AVAILABLE RECORDS:
■ ■ ■ ■

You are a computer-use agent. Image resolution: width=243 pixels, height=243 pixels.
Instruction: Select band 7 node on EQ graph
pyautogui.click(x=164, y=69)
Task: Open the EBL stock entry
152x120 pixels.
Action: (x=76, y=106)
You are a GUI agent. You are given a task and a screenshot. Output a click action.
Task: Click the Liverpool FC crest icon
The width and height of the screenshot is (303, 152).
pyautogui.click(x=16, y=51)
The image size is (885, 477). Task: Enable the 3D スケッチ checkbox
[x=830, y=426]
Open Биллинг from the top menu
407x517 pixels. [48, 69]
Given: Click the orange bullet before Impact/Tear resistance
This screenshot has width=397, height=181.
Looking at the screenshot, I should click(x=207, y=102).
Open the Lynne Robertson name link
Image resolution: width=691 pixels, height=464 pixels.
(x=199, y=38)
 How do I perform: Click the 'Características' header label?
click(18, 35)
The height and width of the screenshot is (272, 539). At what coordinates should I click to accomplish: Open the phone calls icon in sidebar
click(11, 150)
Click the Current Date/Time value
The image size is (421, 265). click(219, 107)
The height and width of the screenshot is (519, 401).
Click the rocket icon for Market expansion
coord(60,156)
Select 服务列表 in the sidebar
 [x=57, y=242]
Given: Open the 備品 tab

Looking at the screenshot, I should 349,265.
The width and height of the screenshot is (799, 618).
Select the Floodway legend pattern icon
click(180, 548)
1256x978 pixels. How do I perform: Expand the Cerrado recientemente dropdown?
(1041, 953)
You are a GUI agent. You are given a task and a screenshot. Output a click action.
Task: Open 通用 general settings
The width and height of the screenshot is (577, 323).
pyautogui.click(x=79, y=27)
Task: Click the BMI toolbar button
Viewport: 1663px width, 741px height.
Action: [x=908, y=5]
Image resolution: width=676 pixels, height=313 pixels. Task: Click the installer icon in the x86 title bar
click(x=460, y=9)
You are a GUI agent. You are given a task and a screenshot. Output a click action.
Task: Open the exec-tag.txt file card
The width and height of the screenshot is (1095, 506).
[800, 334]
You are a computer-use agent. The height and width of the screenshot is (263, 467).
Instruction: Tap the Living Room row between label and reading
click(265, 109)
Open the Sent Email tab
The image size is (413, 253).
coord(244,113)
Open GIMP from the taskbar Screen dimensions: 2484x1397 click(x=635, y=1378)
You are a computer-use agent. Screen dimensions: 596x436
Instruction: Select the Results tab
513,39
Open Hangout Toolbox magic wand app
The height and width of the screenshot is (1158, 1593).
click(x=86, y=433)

■ ■ ■ ■

OBJECTIVE: Express every line of the entries above as a JSON list of strings, one string per line, leaving out blank lines.

TASK ANSWER:
[
  "You are a computer-use agent. Image resolution: width=243 pixels, height=243 pixels.",
  "Instruction: Select band 7 node on EQ graph",
  "pyautogui.click(x=164, y=69)",
  "Task: Open the EBL stock entry",
  "152x120 pixels.",
  "Action: (x=76, y=106)",
  "You are a GUI agent. You are given a task and a screenshot. Output a click action.",
  "Task: Click the Liverpool FC crest icon",
  "The width and height of the screenshot is (303, 152).",
  "pyautogui.click(x=16, y=51)",
  "The image size is (885, 477). Task: Enable the 3D スケッチ checkbox",
  "[x=830, y=426]",
  "Open Биллинг from the top menu",
  "407x517 pixels. [48, 69]",
  "Given: Click the orange bullet before Impact/Tear resistance",
  "This screenshot has width=397, height=181.",
  "Looking at the screenshot, I should click(x=207, y=102).",
  "Open the Lynne Robertson name link",
  "Image resolution: width=691 pixels, height=464 pixels.",
  "(x=199, y=38)",
  " How do I perform: Click the 'Características' header label?",
  "click(18, 35)",
  "The height and width of the screenshot is (272, 539). At what coordinates should I click to accomplish: Open the phone calls icon in sidebar",
  "click(11, 150)",
  "Click the Current Date/Time value",
  "The image size is (421, 265). click(219, 107)",
  "The height and width of the screenshot is (519, 401).",
  "Click the rocket icon for Market expansion",
  "coord(60,156)",
  "Select 服务列表 in the sidebar",
  " [x=57, y=242]",
  "Given: Open the 備品 tab",
  "Looking at the screenshot, I should 349,265.",
  "The width and height of the screenshot is (799, 618).",
  "Select the Floodway legend pattern icon",
  "click(180, 548)",
  "1256x978 pixels. How do I perform: Expand the Cerrado recientemente dropdown?",
  "(1041, 953)",
  "You are a GUI agent. You are given a task and a screenshot. Output a click action.",
  "Task: Open 通用 general settings",
  "The width and height of the screenshot is (577, 323).",
  "pyautogui.click(x=79, y=27)",
  "Task: Click the BMI toolbar button",
  "Viewport: 1663px width, 741px height.",
  "Action: [x=908, y=5]",
  "Image resolution: width=676 pixels, height=313 pixels. Task: Click the installer icon in the x86 title bar",
  "click(x=460, y=9)",
  "You are a GUI agent. You are given a task and a screenshot. Output a click action.",
  "Task: Open the exec-tag.txt file card",
  "The width and height of the screenshot is (1095, 506).",
  "[800, 334]",
  "You are a computer-use agent. The height and width of the screenshot is (263, 467).",
  "Instruction: Tap the Living Room row between label and reading",
  "click(265, 109)",
  "Open the Sent Email tab",
  "The image size is (413, 253).",
  "coord(244,113)",
  "Open GIMP from the taskbar Screen dimensions: 2484x1397 click(x=635, y=1378)",
  "You are a computer-use agent. Screen dimensions: 596x436",
  "Instruction: Select the Results tab",
  "513,39",
  "Open Hangout Toolbox magic wand app",
  "The height and width of the screenshot is (1158, 1593).",
  "click(x=86, y=433)"
]